Riding the Impossible | The Dan Milner Interview.

Dan Milner is a photographer who has carved himself a niche documenting bike adventures in places that you wouldn’t have thought of.

Ethiopia, Afghanistan, North Korea… All countries that might not leap out at you as places to plan your next bike adventure, but it’s places like these with a certain history that catch Dan Milner’s eye.

Pete had a chat with Dan about adventures past, present and future, as well as talking shop about cameras, kit and favourite photos.

Alaska, 2009. Jeremy Jones’ splitboard expeditions revolutionised backcountry snowboarding, and I was lucky to be part of them. In 2009 we were dropped by ski-plane 60 miles from the nearest town and left to snow-camp and climb the surrounding peaks.

Who is Dan Milner?

He’s that bloke who’s always photographing trips to impossible-sounding places.

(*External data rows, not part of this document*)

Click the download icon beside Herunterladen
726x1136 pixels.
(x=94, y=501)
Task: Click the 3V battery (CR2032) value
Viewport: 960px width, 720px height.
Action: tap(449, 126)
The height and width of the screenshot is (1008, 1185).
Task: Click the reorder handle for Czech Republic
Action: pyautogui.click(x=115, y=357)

What came first, bikes or cameras?

Bikes.. or at least I don’t remember having a camera at age 5. I always wanted a Raleigh Chopper and then a Grifter. I got neither. I had a 6 speed road bike instead but I did start snapping photos of family holidays in Anglesey on a Kodak Instamatic 110. Google it (the camera, not my Anglesey holiday).

Nicaragua, 1990. In 1979 the left-wing FSLN overthrew a fascist dictatorship in Nicaragua, only to then spend years being blockaded by the USA and fighting US-backed contras guerillas. I shot this in a Managua suburb where I was doing some voluntary building work.

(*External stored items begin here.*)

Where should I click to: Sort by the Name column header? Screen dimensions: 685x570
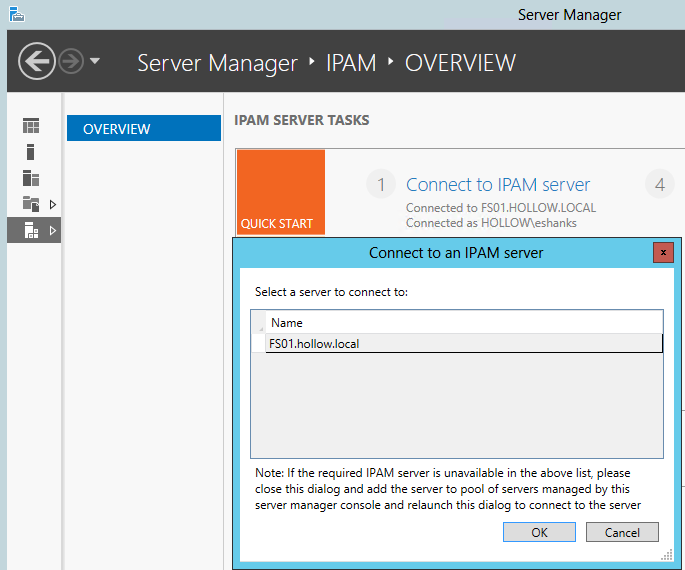[287, 322]
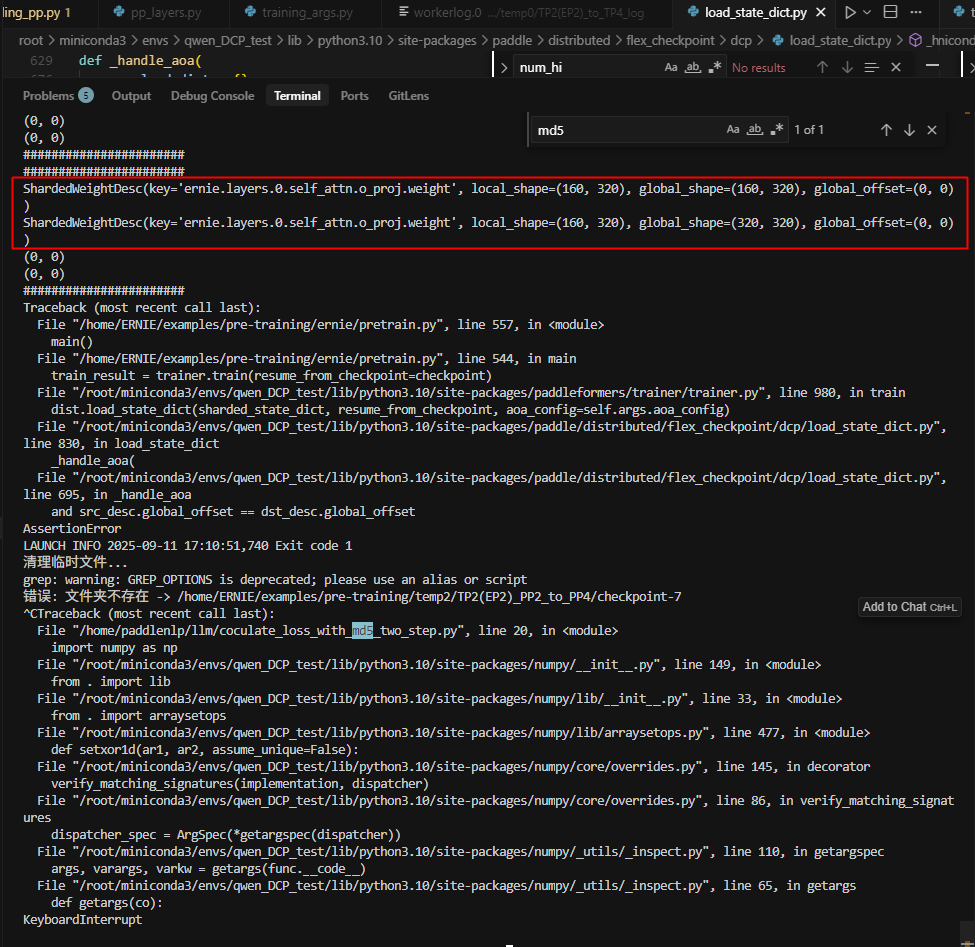Toggle Match Whole Word in md5 search
The height and width of the screenshot is (947, 975).
[x=755, y=130]
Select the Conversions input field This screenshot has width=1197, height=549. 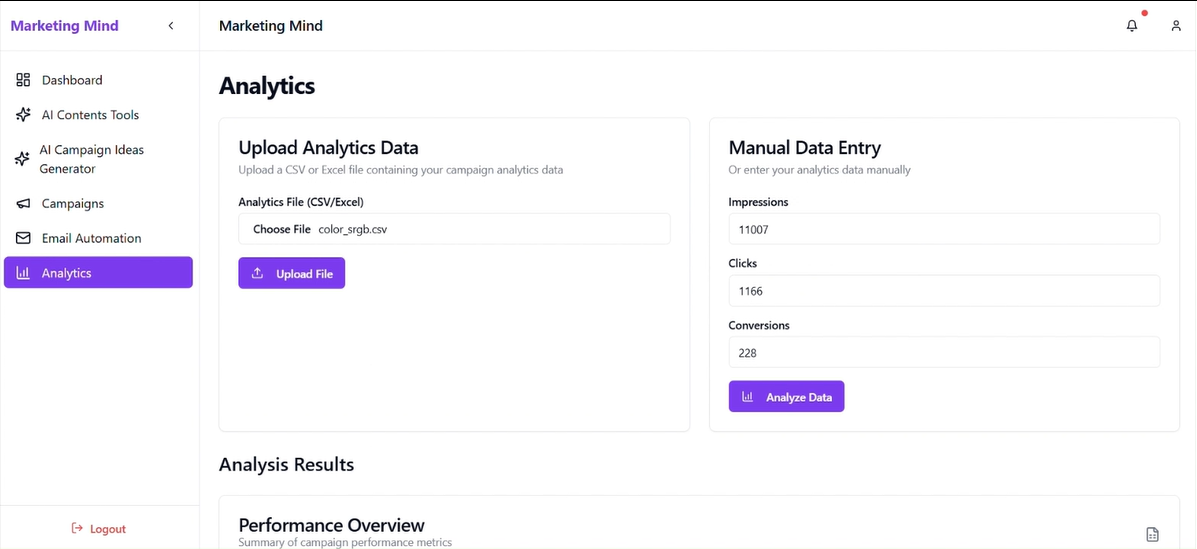tap(944, 353)
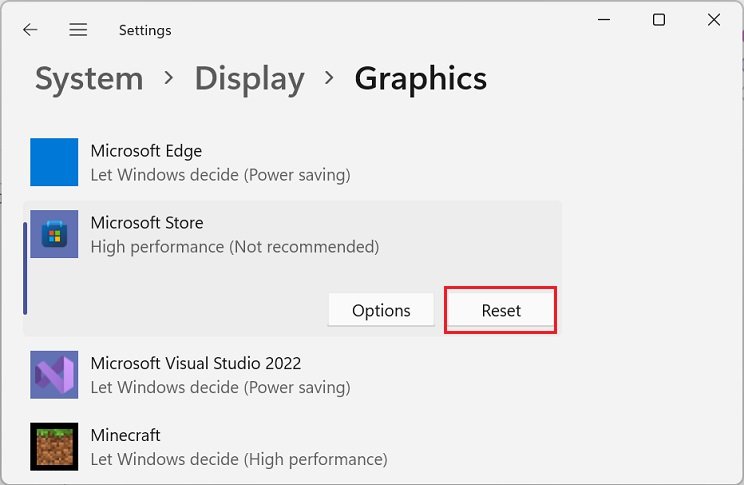The width and height of the screenshot is (744, 485).
Task: Navigate to Display breadcrumb
Action: [x=249, y=79]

How did you get into photography?

See above: Anglesey, circa 1974. I started taking photography more seriously during a solo 7-month trip around South and Central America in 1989. The trip was a weird juxtaposition of crazy bus journeys, hiking mountains and getting immersed in riots.

I went there looking to better understand the political struggles going on at the time. It was quite a trip through Chile, Peru, Columbia and more. I finished up working on a voluntary building project in Managua, Nicaragua, building homes for people disabled in the war against the Contras.

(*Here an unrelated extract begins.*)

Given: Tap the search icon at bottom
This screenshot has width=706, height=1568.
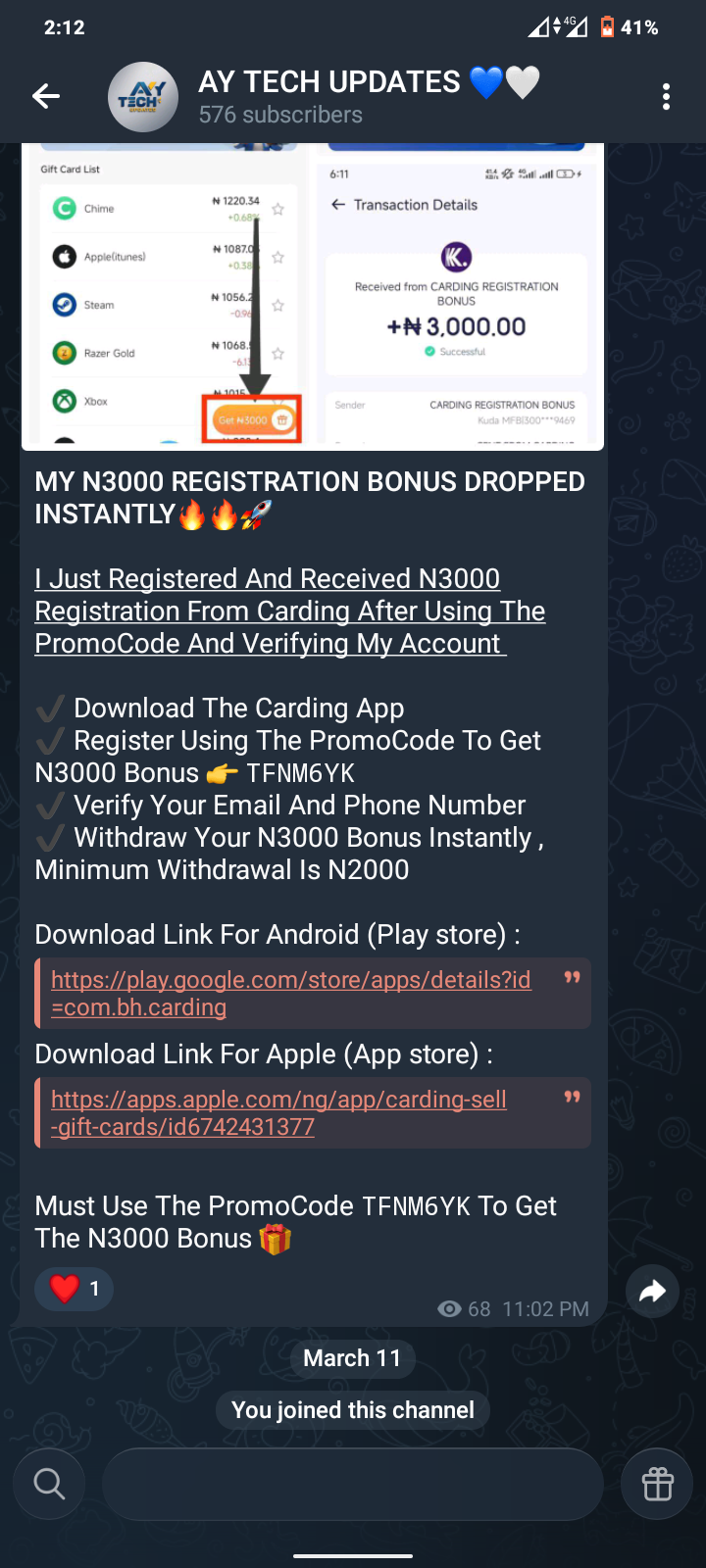Looking at the screenshot, I should [x=48, y=1484].
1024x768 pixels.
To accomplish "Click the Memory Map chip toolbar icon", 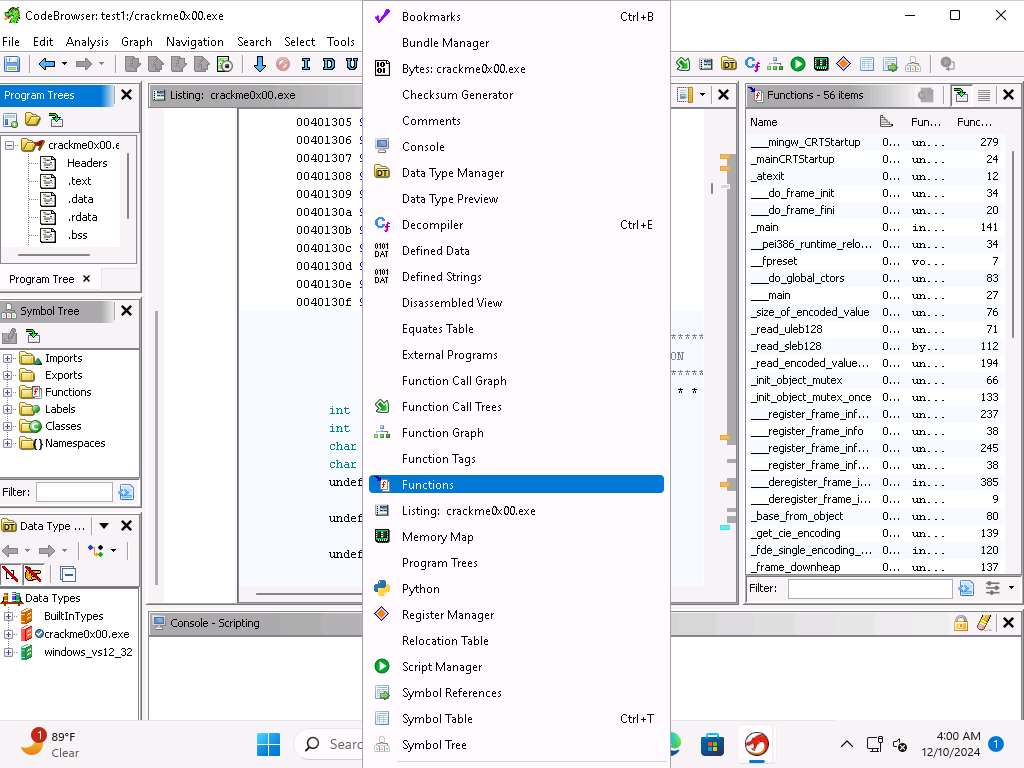I will [x=821, y=64].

The US invaded Panama while I was out there and Nicaraguans thought they were next. Tanks rolled through Managua’s streets, shaking the walls of the house I was in, and there was massive anxiety in the air. This shot of storm clouds gathering above two girls in the suburb I was staying in captures that anxiety.

Italy, 1993. The original Transalp 5-day stage race was held in Italy. I was one of six Brits that entered it, riding hardtails with early elastomer suspension forks, and two on rigid bikes. None of us knew what to expect. It was tough as hell. It also made the first MTB story I ever got published.

What’s your background in cycling?

Lusting after Raleigh Choppers (see above) but instead having to throw cyclocross tyres and cow-horn bars on my meagre 6-speed racer and try to ride it in the local woods. I got my first mountain bike — a Raleigh Maverick ATB— in 1986 while at university in Swansea. It had 15 gears and a rear bolt-thru axle made of cheese that broke when I first rode down a set of steps.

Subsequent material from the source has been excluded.